Dakota kızılderililerinin kullandığı ateş yakma tekniği.
Eğer kamp için kalacağınız yerde bir kaç gece kalacaksanız en uygun tekniklerden biridir. Rüzgarlı ortamlarda avantaj sağlar. Yangın riskini azaltır.
Daha az odun, daha az duman ile yemek pişirmenizi sağlar. "Yanan ateş dışarıdan çok belli olmadığı için gizliliğin gerektiği durumlarda da tercih edilir" dense de çok inanmayın. açık alanda içtiğiniz bir sigara bile normal hava şartlarında 1 km uzaklıktan göründüğü düşünüldüğünde ışık disiplini söz konusu ise hiç ateş yakmamak doğrusudur.
Yelpaze kullanmaya gerek kalmaz.
Fakat acil durumlarda söndürmesi çok kolaydır; konakladığınız yerin üzerine yağacak bir iki günlük yağmur ile geride iz kalmaz.

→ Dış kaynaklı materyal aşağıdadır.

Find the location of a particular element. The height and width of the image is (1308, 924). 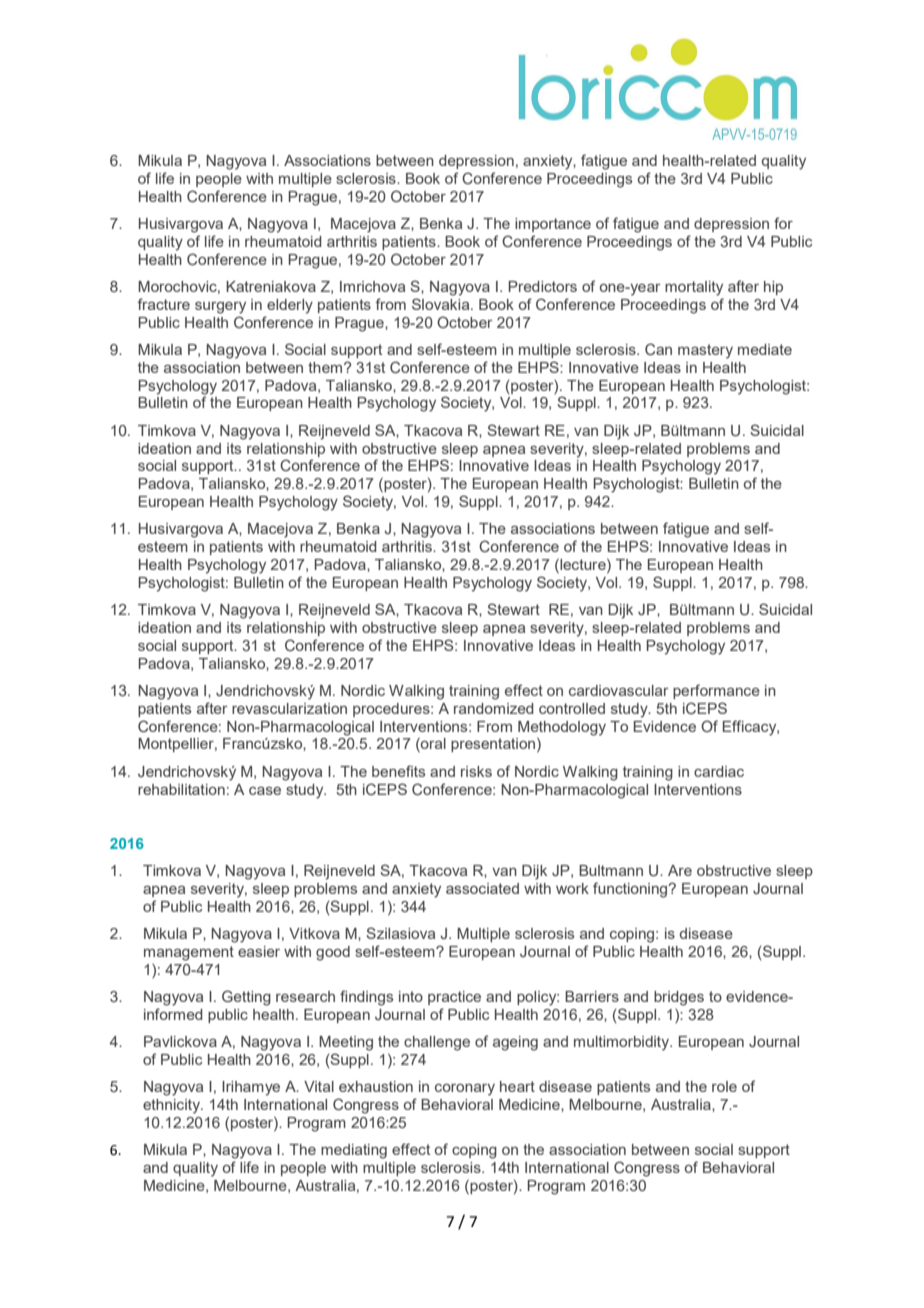

ethnicity is located at coordinates (173, 1106).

Sabah yeni ateş yakmadan önce içindeki külleri temizlemesi biraz zordur, başka derdi yoktur.
Gelelim nasıl hazırlandığına. Ölçüleri genelde santimetre cinsinden verirler fakat ben kol ve karış ile vereceğim.
Öncelikle rüzgarın yönünü belirlemelisiniz. Türkiyede rüzgarlar genelde kuzeyden eser. Orman içerisindeyseniz ağaçlar rüzgarı keseceği için kolaylık olması açısından rüzgarı bayır aşağısından geliyor gibi düşünebilirsiniz.
Öncelikle ateş yakacağımız yerde çam pürçüğü, kurumuş ot gibi yanma riski olan maddeleri uzaklaştıracağız. Ormanı yakmak istemiyoruz aman dikkat. Zemini güzelce temizliyoruz. yanımıza alacağımız keser bu iş için en uygun alet. Hem çukur kazar, hem çadır çivisi çakar, hem çadır etrafına yağmur kanalı kazar, hem de yan çevirdiğinizde otları temizler.
temizliğin ardından iki tane çukur açacağız.
Birinci çukurumuz, ateşin yanacağı büyük çukur. Çukurun çapı, bileğimizden dirseğimize kadar olacak. (Yaklaşık 30-35 cm yapar)
Çukur zemininin derinliği dirseğimizden yumruğumuzun ucuna kadar olacak. Zemin seviyesini bir yumruk boyu kadar daha geniş yapacağız. Zemin hizasının tamamını genişletmek yerine, rüzgar yönünün tersinde kalacak kısmını genişletmek de yeterli olur.
Yerden çıkardığımız toprağı çukurun etrafına dağıtıp baca gibi etrafını çevirmek için kullanacağız.
Ardından ikinci çukur. Bu çukur rüzgarın geldiği yöne açılacak. Büyük çukurun kenarına dirseğimizi koyduğumuzda, ellerimiz açık, parmaklarımızın ucuna gelecek kadar olan mesafede (40-45 cm yapar) ikinci çukurumuzun yeri olacak. Çukurun çapı bir karış olmalı. Elinizi fazla açmayın, çok da geniş olmasın (10-15 cm)
ilk çukuru 1 yumruk boyu derinliğinde açtıktan sonra, ilk çukurumuzun zemine doğru kol genişliğinde tünel kazacağız. Yaklaşık 40 derecelik bir açı yapar. iki çukuru birleştiren hava kanalını da açtığımızda ocak hazırdır.
Büyük çukurun içine odunları dikine yerleştirip, kuru otları zeminde tutuşturuyoruz. Hava kanalından gelen hava odunların da tutuşmasını sağlıyor.
çevreye ısı yayılmadığı için az miktarda odunla yemek pişirebiliyoruz.
Kamp yerinden ayrılma hazırlıklarına başlarken çukuru kendi içinden çıkarmış ve çevreye baca gibi sarmış olduğumuz toprakla dolduruyoruz. Böylece ateşin söndüğüne de emin oluyoruz. Kamp alanından ayrılıren çevredeki çam pürçüklerini de ocağımızın üzerine dağıtıp hiç gelmemiş gibi ayrılmak da mümkün. (geride iz bırakmadan gidebilmek önemlidir, unutmayın; ormana oradaki canlıların misafiri olarak gidiyoruz) Fakat ateşin iyice söndüğüne emin olmadan bunu yapmayın.